Methods and Materials: In this prospective study, 382 patients were enrolled at Shahid Sadoughi Hospital in two phases. The patient's medical records were reviewed to gather demographic data, indication for albumin use, duration of albumin therapy, and appropriateness of albumin indication in the pre-intervention phase. In the post-intervention phase, albumin was administered following the American Society of Health-System Pharmacists (ASHP) guidelines. After the post-intervention period, demographic parameters, albumin indication, albumin therapy duration, and appropriateness of indication were compared among groups. The data were analyzed using SPSS 21 software and descriptive statistics.
Results: In this study, 382 patients were analyzed to investigate the consumption of albumin drugs before and after implementing guidelines. The gender distribution shifted from 51% male and 49% female to 61.1% male and 38.9% female, with significant differences. The percentage of patients with indications increased from 43.8% to 72.6%, showing a statistically significant difference. In the first phase, the average albumin level was 2.55 g/dL; in the second phase, it dropped to 2.2 g/dL. According to the Mann-Whitney test, this difference is significant. The average number of albumin vials consumed increased from 11 in the first phase to 14 in the second phase, which is also significant. The increase in vial consumption is attributed to a rise in indications. When controlling for indication in the regression model, the results show a decrease of five units in vial consumption between the two phases.

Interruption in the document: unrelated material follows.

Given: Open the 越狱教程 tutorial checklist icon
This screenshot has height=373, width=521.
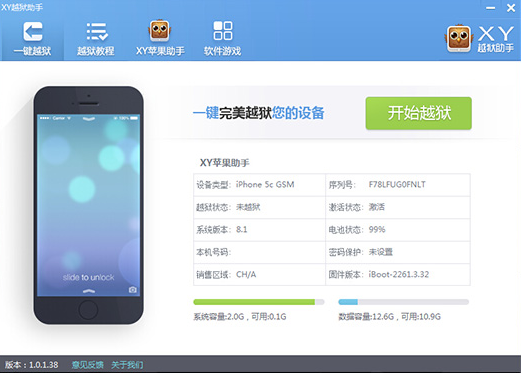Looking at the screenshot, I should click(97, 32).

Conclusion and Discussion: This study demonstrated that in the Shahid Sadoughi Hospital, albumin was prescribed inappropriately in most cases based on ASHP guidelines. Implementing the albumin prescription and administration guidelines in the hospital setting and clinical pharmacist intervention significantly reduced inappropriate albumin use and associated costs. Albumin prescriptions should be monitored carefully by clinical pharmacists.